Zwingli was firmly committed to the principle that the church should make no laws, rules, practices, or ceremonies apart from what was authorized or prescribed in the Bible. This truly set him at odds with the dominant church culture of his day. Moreover, it set him at odds with his fellow reformer, Martin Luther. Allen and Hughes explain:

Unlike Luther, he [Zwingli] made no clear distinction between a spiritual reformation and an institutional one. As a result, Zwingli tended to see in the Bible a normative pattern for all aspects of church life. (Allen and Hughes 1988, 26)

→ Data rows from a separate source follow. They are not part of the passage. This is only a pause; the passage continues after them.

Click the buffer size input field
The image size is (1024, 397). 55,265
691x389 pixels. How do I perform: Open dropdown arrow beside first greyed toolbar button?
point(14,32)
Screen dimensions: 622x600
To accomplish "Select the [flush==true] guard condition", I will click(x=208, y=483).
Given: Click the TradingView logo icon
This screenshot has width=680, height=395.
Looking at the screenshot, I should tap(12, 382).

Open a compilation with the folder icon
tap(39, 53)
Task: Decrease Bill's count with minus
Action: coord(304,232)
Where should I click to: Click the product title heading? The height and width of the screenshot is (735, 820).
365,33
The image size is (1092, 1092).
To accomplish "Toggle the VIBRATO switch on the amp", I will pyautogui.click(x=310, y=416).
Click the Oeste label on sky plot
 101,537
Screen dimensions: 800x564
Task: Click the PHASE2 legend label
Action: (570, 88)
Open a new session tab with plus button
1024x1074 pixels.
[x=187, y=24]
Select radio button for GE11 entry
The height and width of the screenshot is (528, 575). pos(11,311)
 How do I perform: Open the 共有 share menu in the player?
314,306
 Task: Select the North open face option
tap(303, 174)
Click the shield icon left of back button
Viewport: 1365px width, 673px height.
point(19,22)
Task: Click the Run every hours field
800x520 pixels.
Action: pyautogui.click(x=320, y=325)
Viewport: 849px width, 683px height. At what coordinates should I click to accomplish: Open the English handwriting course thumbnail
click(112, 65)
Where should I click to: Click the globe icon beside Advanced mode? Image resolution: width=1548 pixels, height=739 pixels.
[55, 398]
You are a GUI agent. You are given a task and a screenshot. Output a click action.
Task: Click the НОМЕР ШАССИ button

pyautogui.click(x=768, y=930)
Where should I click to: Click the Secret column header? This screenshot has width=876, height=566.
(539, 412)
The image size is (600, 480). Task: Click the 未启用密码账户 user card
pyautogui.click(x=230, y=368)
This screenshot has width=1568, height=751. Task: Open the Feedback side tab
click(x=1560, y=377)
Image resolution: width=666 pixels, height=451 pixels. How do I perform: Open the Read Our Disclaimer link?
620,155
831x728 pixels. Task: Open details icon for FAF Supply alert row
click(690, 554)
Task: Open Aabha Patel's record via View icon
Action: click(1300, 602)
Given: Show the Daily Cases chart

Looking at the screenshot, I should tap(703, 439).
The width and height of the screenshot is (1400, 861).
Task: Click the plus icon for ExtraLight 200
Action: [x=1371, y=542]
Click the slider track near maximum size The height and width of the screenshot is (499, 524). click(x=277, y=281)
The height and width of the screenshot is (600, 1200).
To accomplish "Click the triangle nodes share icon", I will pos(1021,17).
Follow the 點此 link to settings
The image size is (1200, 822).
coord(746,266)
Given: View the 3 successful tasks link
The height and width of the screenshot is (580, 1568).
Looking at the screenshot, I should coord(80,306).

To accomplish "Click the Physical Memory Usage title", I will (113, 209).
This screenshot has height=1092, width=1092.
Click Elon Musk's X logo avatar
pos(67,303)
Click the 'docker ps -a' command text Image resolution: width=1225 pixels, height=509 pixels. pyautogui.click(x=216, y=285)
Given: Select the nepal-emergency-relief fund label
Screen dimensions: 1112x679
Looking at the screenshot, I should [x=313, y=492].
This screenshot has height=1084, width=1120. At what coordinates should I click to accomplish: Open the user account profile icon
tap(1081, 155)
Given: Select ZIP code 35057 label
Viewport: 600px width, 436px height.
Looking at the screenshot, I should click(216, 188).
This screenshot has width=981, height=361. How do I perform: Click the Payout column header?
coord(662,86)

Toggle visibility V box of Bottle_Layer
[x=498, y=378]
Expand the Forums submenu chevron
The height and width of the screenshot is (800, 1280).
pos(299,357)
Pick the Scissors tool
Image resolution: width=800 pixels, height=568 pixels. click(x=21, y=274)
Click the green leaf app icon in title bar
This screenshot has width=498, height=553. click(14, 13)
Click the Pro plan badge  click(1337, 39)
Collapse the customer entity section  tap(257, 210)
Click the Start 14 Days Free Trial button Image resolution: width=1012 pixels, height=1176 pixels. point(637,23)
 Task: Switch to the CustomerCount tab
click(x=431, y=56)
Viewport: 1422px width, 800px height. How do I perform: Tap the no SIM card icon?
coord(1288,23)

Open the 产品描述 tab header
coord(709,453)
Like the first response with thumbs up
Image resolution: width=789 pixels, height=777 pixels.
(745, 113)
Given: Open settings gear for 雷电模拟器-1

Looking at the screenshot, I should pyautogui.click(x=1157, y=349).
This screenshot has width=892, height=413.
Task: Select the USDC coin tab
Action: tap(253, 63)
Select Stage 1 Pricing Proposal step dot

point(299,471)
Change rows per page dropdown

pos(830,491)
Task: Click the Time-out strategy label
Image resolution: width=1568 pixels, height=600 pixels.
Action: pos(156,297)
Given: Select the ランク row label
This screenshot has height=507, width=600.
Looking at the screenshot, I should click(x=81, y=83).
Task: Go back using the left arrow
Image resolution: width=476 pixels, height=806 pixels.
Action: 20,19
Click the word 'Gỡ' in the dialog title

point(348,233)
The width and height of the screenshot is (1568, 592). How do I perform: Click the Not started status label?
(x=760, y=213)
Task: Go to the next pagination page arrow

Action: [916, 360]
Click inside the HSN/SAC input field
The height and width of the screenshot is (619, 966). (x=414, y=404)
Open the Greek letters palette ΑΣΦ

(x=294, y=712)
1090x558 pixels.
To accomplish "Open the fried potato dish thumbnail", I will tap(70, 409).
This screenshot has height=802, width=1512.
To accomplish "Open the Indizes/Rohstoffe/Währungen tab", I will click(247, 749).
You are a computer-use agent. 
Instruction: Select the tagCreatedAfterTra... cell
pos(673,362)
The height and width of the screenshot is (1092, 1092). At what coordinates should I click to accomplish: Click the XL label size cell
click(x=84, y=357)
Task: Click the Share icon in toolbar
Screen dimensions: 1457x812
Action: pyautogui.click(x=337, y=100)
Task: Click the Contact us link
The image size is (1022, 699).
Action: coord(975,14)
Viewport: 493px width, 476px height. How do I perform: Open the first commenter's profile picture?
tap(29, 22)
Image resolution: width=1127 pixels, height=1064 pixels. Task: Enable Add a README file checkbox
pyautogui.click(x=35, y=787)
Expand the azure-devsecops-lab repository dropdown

Zwingli abandoned the use of the lectionary and began to preach directly from the text of Scripture (a radical idea at the time). Zwingli and his followers even began to divest themselves and their places of worship of those things they couldn’t find authority for in scripture, such as the ornate icons and musical instruments. This, however, is where Zwingli’s politics and ideas on church and government seems to become problematic from the perspective of his more radical followers (and by proxy from a Restorationist perspective). While Zwingli proposed and supported the abolishment of the Mass, he agreed to postpone it’s abolishment and even some of his reforms until people had a chance to come around to his way of thinking (though he did insist on the scriptures being read in the language that the people actually spoke and understood). This capitulation seems to be the breaking point for Grebel, and a rift begins to form. Zwingli originally backed a plan to abolish the mass and establish a new “evangelical” communion on Christmas Day, 1523. This plan was dropped in favor of an obvious compromise plan that Zwingli signed off on (though he may have simply been outvoted by the counsel that ultimately made the decision). Seemingly in response to this, Grebel vented his frustration to his former teacher Vadian in a letter dated September 3, 1524:

Look at the reason for all my audacity. I have waited, and they have not spoken. They stood still and have not responded. I shall both respond on my part and declare the knowledge of God. For I am full of things to say, and the spirit in my inner being compels me. Behold my belly is as new wine without a vent, which bursts new wineskins. I shall speak and I shall take a little breath. I shall open my lips and I shall respond. I shall not accept the person of man, and I shall not equate God with men…They lay out plans, not by the Spirit of God. They take counsel and not from God, so that sin is added to sin, so that they descend into Egypt without consulting the mouth of the Lord, so hope is put in the help and strength of Pharaoh, and confidence is placed in the shade of Egypt, so that the strength of Pharaoh becomes a confusion and the confidence in the shade of Egypt becomes a disgrace. (Harder 1985, 283-284)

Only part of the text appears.